» **TASK ITEM**
In the listing below, start your output at the line with "Legifrance.gouv.fr (1158, 783)" and end it after the line with "Data.gouv.fr (1287, 783)", copying every line exactly.

» **TASK MATERIAL**
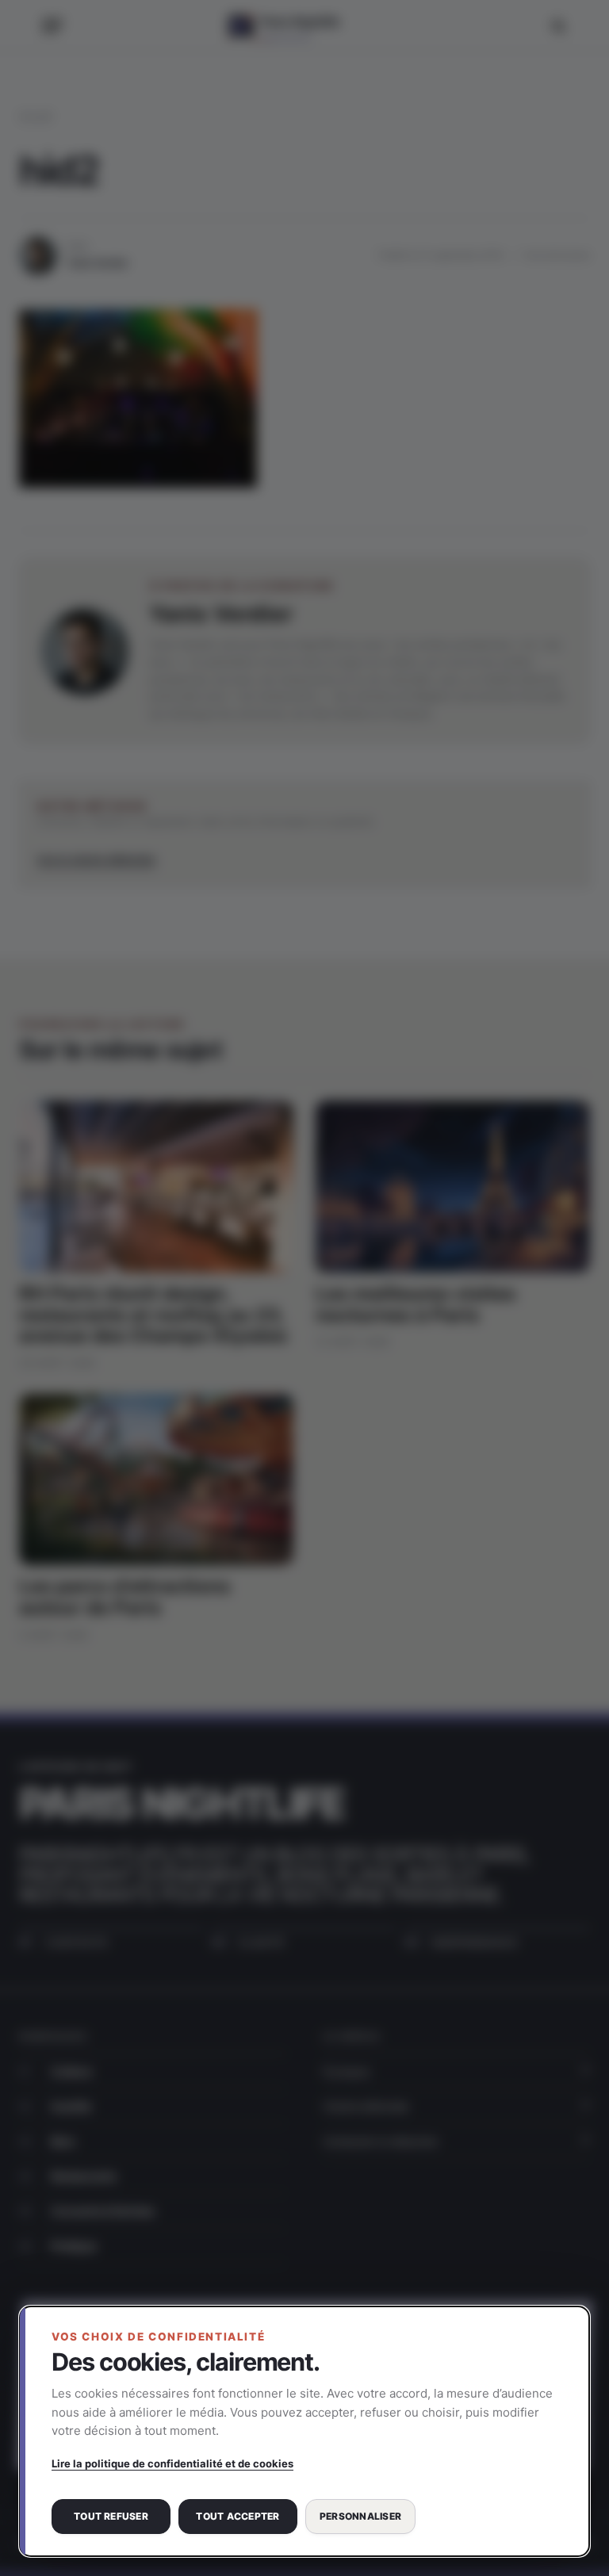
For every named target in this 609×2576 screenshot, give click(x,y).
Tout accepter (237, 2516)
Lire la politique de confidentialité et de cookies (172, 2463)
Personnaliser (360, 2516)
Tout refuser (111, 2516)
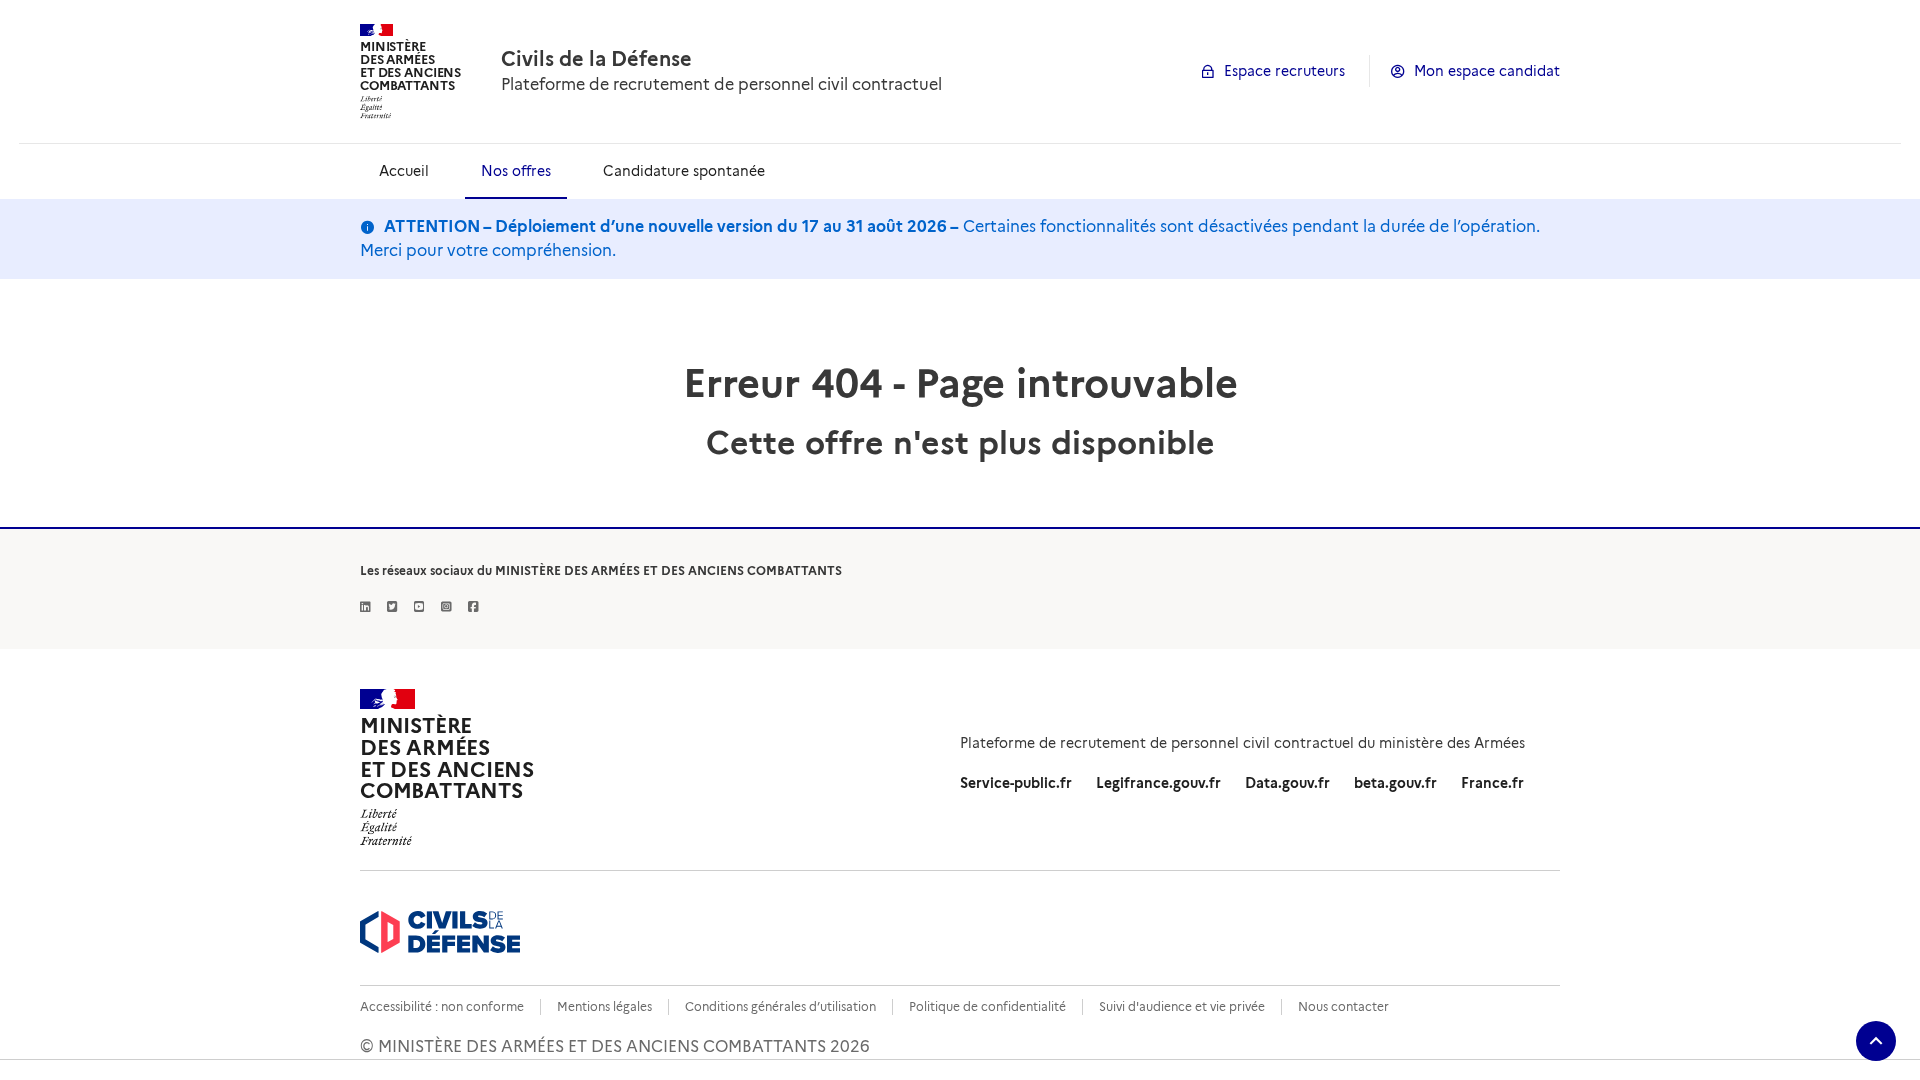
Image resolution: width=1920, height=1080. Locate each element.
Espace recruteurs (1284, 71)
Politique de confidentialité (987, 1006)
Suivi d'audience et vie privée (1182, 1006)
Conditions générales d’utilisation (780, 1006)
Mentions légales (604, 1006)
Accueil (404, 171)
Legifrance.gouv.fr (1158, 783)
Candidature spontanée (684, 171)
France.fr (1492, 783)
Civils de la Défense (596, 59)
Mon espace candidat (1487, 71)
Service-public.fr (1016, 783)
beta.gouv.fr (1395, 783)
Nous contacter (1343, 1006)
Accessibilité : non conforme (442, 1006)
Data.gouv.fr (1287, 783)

==

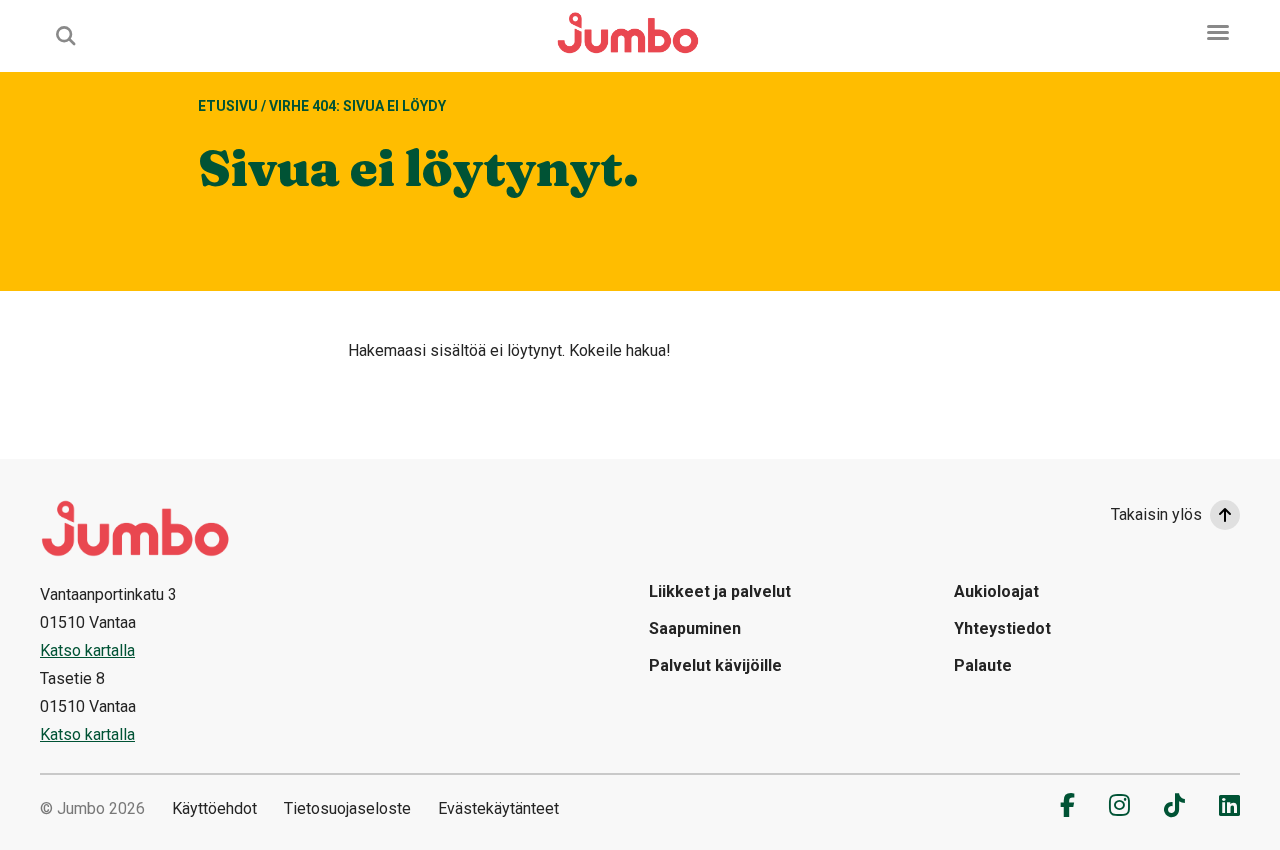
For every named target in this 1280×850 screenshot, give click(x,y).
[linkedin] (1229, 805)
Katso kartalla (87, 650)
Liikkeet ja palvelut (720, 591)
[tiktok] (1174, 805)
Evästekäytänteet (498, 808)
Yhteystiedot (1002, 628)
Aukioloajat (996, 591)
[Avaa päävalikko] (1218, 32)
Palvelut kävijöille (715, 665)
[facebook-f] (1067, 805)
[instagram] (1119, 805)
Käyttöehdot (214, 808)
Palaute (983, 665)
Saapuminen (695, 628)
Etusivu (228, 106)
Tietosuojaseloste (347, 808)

* * *

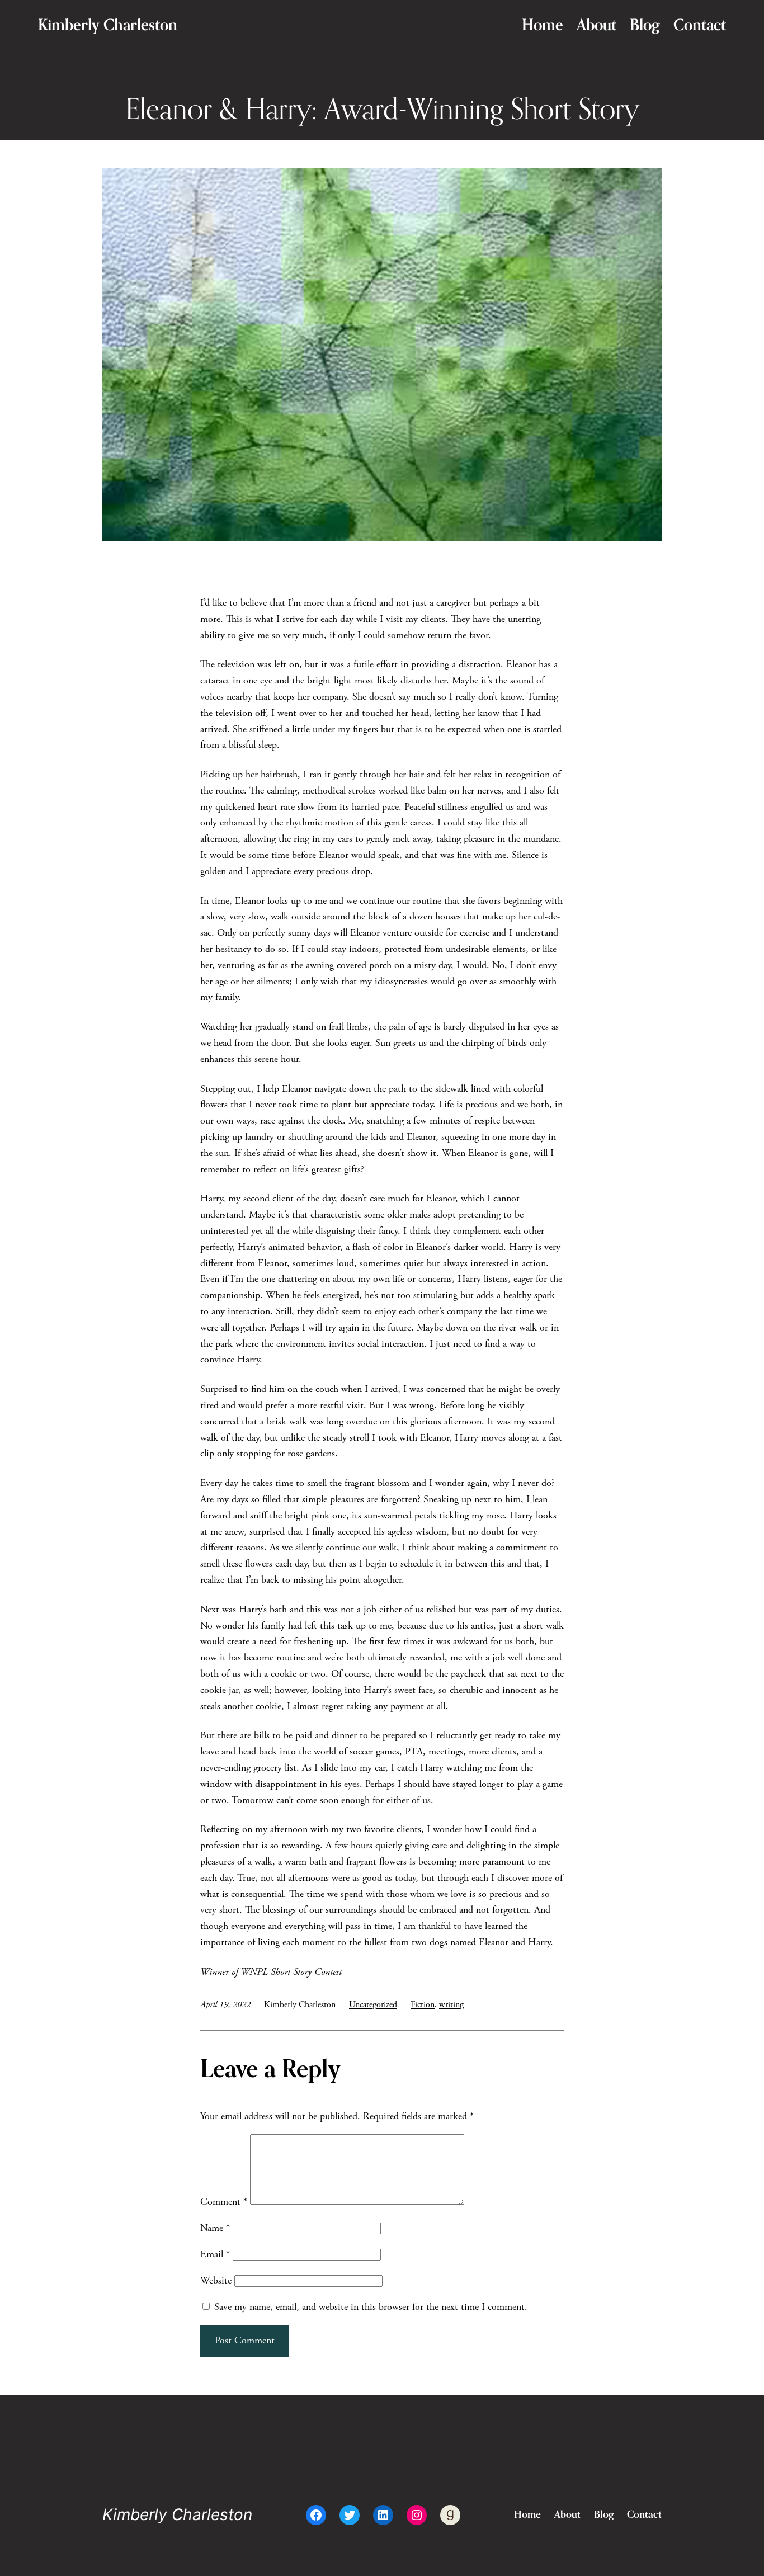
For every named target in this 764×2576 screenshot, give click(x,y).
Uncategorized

» **SOLVED PROBLEM**
Legifrance.gouv.fr (1158, 783)
Candidature spontanée (684, 171)
France.fr (1492, 783)
Civils de la Défense (596, 59)
Mon espace candidat (1487, 71)
Service-public.fr (1016, 783)
beta.gouv.fr (1395, 783)
Nous contacter (1343, 1006)
Accessibilité : non conforme (442, 1006)
Data.gouv.fr (1287, 783)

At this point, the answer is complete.